Remember in the old westerns when the cattle rustlers were the cowboys that wore the black hats? Those black hats made it easy for any one to see that the cowboys who wore them were the bad guys. But, what about nowadays? Are there modern day cattle rustlers? Do they still wear the black hats? What is being done about modern day cattle rustling?
Believe it or not cattle rustling is still a problem and with the state of the economy, it is likely to get worse. Unfortunately it has been on a steady increase for the last few years. In 2006 there were 1045 cases of cattle rustling in Texas and Oklahoma, in 2007 there were 2400 cases of cattle rustling in Texas and in 2008 the number jumped to 6404 cattle rustling cases in Texas alone. So yes, nowadays cattle rustling is alive and well.
The modern day cattle rustlers may not wear a black hat, in fact they are not that easy to pick out. There are reports of these thieves being father and son teams or even college students and yes, there are even cattle rustling gangs, just like in the old days. Cattle rustlers are thieves, plain and simple, but they are also a little different than one might think. These thieves actually have to be able to care for the animals that they steal. If they are stealing calves, which they do, newborns and up, the thieves would have to be capable of caring for them until they can sell them, be it bottle feeding or hay and grain. These thieves must also be familiar with changing brands so they can cover one up if needed and they must be familiar with cattle selling, such as when and where they can sell the cattle they have stolen. Plus, the actual crime, the stealing of the cattle takes time and equipment with planning. Cattle rustlers have to know when and where to get the cattle they are going to steal and they have to have a pickup and livestock trailer to haul them with.
What is being done to fight cattle rustling nowadays? There are many law enforcement agencies that combat cattle rustling. Texas and Oklahoma have joined forces to combat this growing problem. The Texas Department of Public Safety and The Oklahoma State Bureau of Investigations have joined with the Texas and Southwest Cattle Raisers Association (TSCRA) to commission 29 Special Rangers who are Livestock Theft Investigators. These “field inspectors” aid in recovering livestock that has been stolen and apprehending the cattle rustlers. They are trained as law enforcement officers who are also have cattle industry knowledge. Plus, they are not alone in this fight. The Texas and Southwestern Cattle Raisers Association also employees some 70 market inspectors who inspect the cattle that are run through the cattle auctions throughout the state of Texas. The information that these market inspectors gather is sent to the TSCRA headquarters in Fort Worth Texas where it is then entered into the “computerized brand retrieval system” for the nation and distributed to over 70 law enforcement agencies through out the nation.

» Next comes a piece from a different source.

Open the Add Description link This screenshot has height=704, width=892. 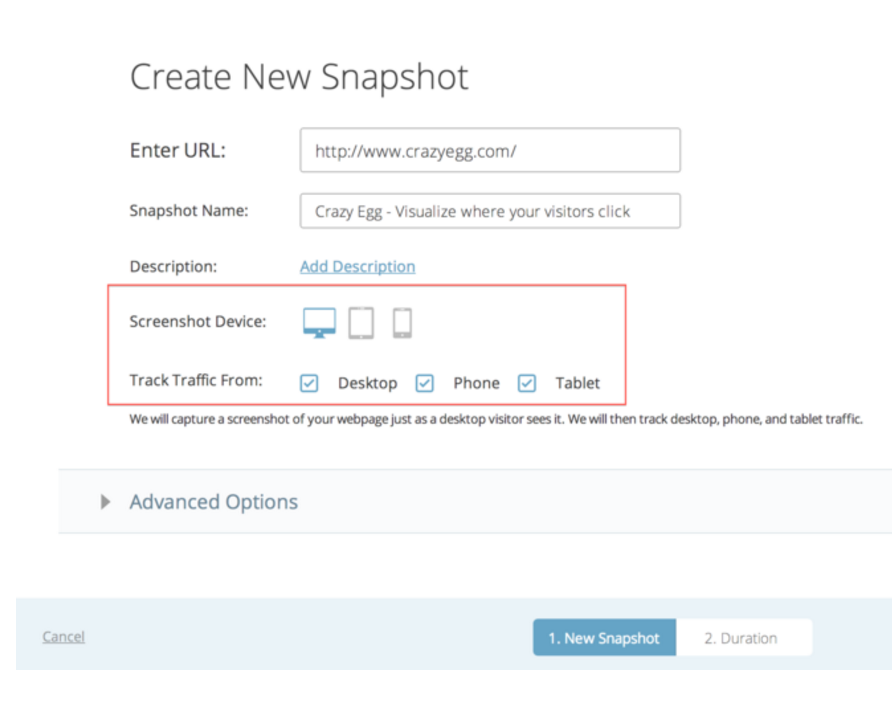coord(357,266)
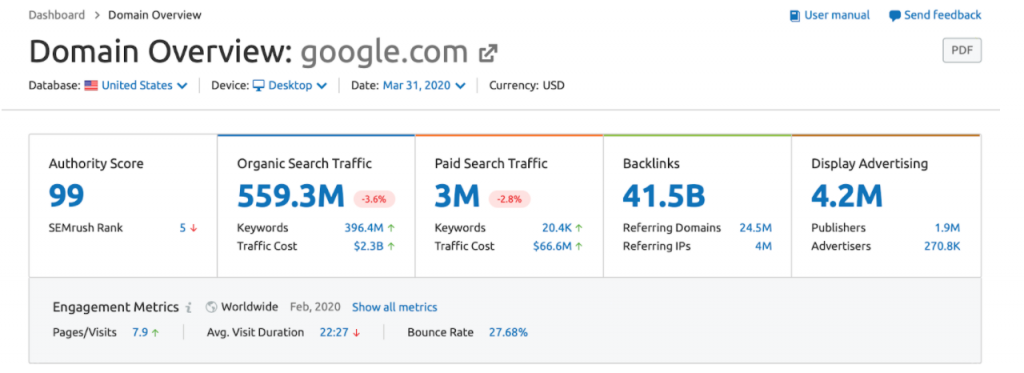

Is there such a thing as prevention for cattle rustling? Sure there is. Most of the prevention actions are basic common sense. The rancher should see to it that the cattle on his ranch is actually seen and counted daily. If this cannot be done throughout the ranch, then the outside pastures or those that have public access such as bordering a highway or oilfield road should be the ones that are counted daily for sure. Another step is to ride the fence line in these same pastures, being sure to look for any indication that the fence has been messed with, such as having been cut and repaired. If there is signs that this has happened, look for other signs that someone has either attempted to come in the pasture or has actually managed to come into the pasture. These signs will be the usual, such as tire tracks, footprints, horse prints, etc. If these indications are present, try not to disturb the area and immediately contact law enforcement because even if the head count for that pasture is right, the rustlers may be in the process of returning to finish what they had started. Each rancher should make it a point to become acquainted with law enforcement in their area and have a contact number for situations that may arise. Also, reporting any suspicious vehicle in the area of your pasture is a good idea, or at least get a license plate number and description in case there are any problems. It would also be a good idea to alert your neighbors to the situation as well. One more thing that could be done is to keep calves out of highway pastures or pastures with easy access because they are an easy target for cattle rustlers. Lastly, support of stiffer laws would definitely help deter the cattle rustlers, or hopefully they would.
So, is cattle rustling still occurring? Definitely it is and is increasing each year. This is a trend that is not likely to change anytime soon due to the state of the economy of our great nation combined with the ease of stealing someone else’s property. Can it be prevented? Probably not, or not without lots of money being spent, but then who would want their ranch to be turned into a prison? Can it be slowed down or at least made more difficult? Definitely it can with a few changes in management from the rancher who has to become more observant to his property and what is happening in the area.